• [GOAL]
Render the rows below as a numbered list, one line per item and blank lines left out. Leave the pictures out of the answer.

• [EXCERPTED RECORDS]
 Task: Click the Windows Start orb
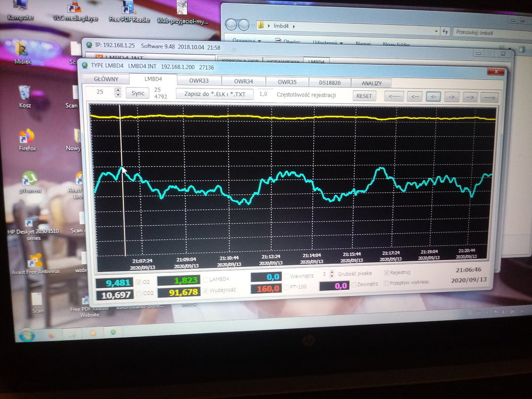[x=27, y=336]
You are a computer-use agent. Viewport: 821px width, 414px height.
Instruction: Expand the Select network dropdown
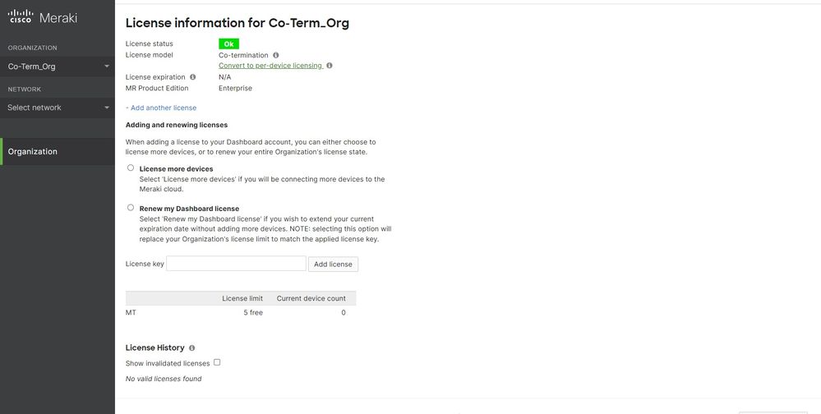pyautogui.click(x=58, y=108)
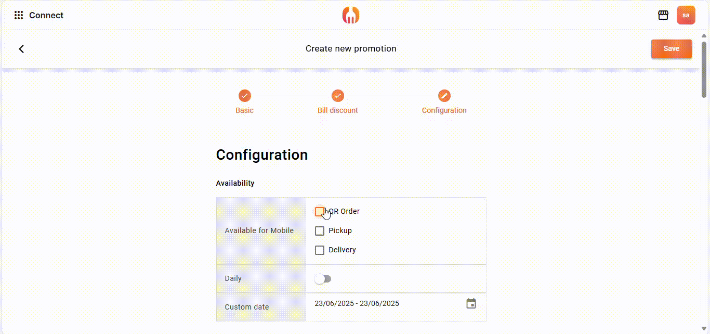The width and height of the screenshot is (710, 334).
Task: Toggle the Daily switch
Action: (x=323, y=279)
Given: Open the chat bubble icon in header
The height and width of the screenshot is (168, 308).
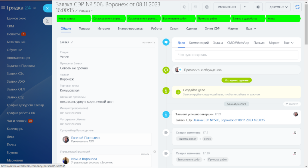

• [RESULT BELOW]
1.  Task: Click the Windows Start orb
2. [x=27, y=336]
3. You are a computer-use agent. Viewport: 821px width, 414px height.
4. Instruction: Expand the Select network dropdown
5. pyautogui.click(x=58, y=108)
6. The width and height of the screenshot is (710, 334).
7. Task: Toggle the Daily switch
8. Action: (x=323, y=279)
9. Given: Open the chat bubble icon in header
10. The height and width of the screenshot is (168, 308).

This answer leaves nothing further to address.